AWS Global Accelerator

  • is a networking service that helps you improve the availability and performance of the applications to global users.
  • utilizes the Amazon global backbone network, improving the performance of the applications by lowering first-byte latency, and jitter, and increasing throughput as compared to the public internet. 
  • provides two static IP addresses serviced by independent network zones that provide a fixed entry point to the applications and eliminate the complexity of managing specific IP addresses for different AWS Regions and AZs.
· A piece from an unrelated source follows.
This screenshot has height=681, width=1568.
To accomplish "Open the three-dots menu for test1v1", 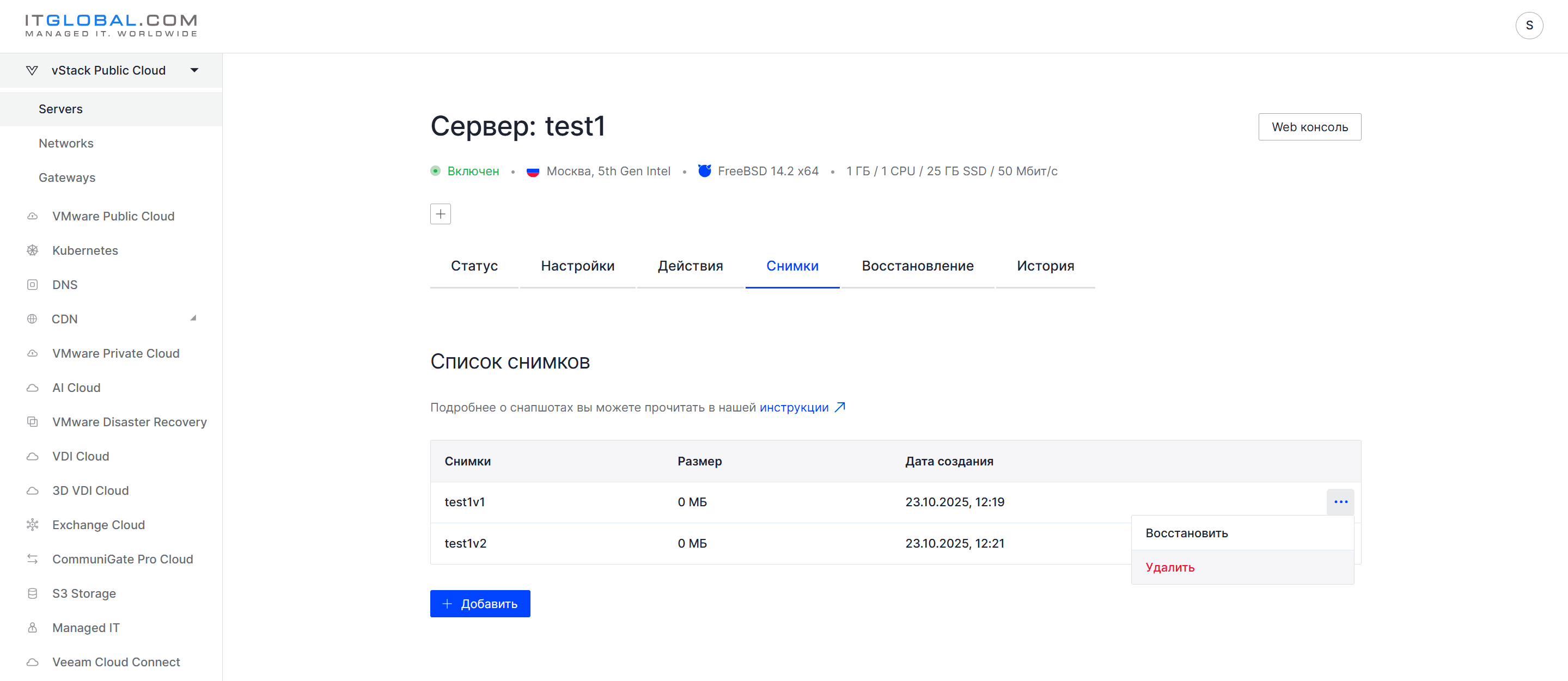I will [1340, 501].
  • always routes user traffic to the optimal endpoint based on performance, reacting instantly to changes in application health, the user’s location, and configured policies
  • improves performance for a wide range of applications over TCP or UDP by proxying packets at the edge to applications running in one or more AWS Regions.
  • is a good fit for non-HTTP use cases, such as gaming (UDP), IoT (MQTT), or Voice over IP, as well as for HTTP use cases that specifically require static IP addresses or deterministic, fast regional failover. 
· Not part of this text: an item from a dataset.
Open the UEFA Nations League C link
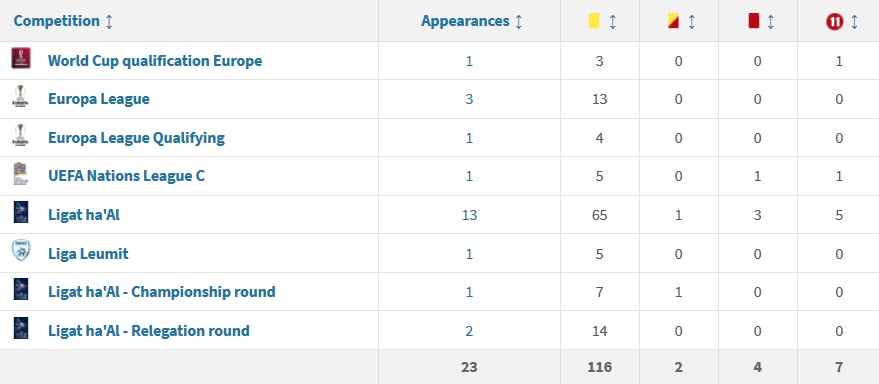Viewport: 879px width, 384px height. tap(126, 175)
  • integrates with AWS Shield for DDoS protection

Transit Gateway – TGW

  • is a highly available and scalable service to consolidate the AWS VPC routing configuration for a region with a hub-and-spoke architecture.
  • acts as a Regional virtual router and is a network transit hub that can be used to interconnect VPCs and on-premises networks.
  • traffic always stays on the global AWS backbone, data is automatically encrypted, and never traverses the public internet, thereby reducing threat vectors, such as common exploits and DDoS attacks.
  • is a Regional resource and can connect VPCs within the same AWS Region.
  • TGWs across the same or different regions can peer with each other.
  • provides simpler VPC-to-VPC communication management over VPC Peering with a large number of VPCs.
  • scales elastically based on the volume of network traffic.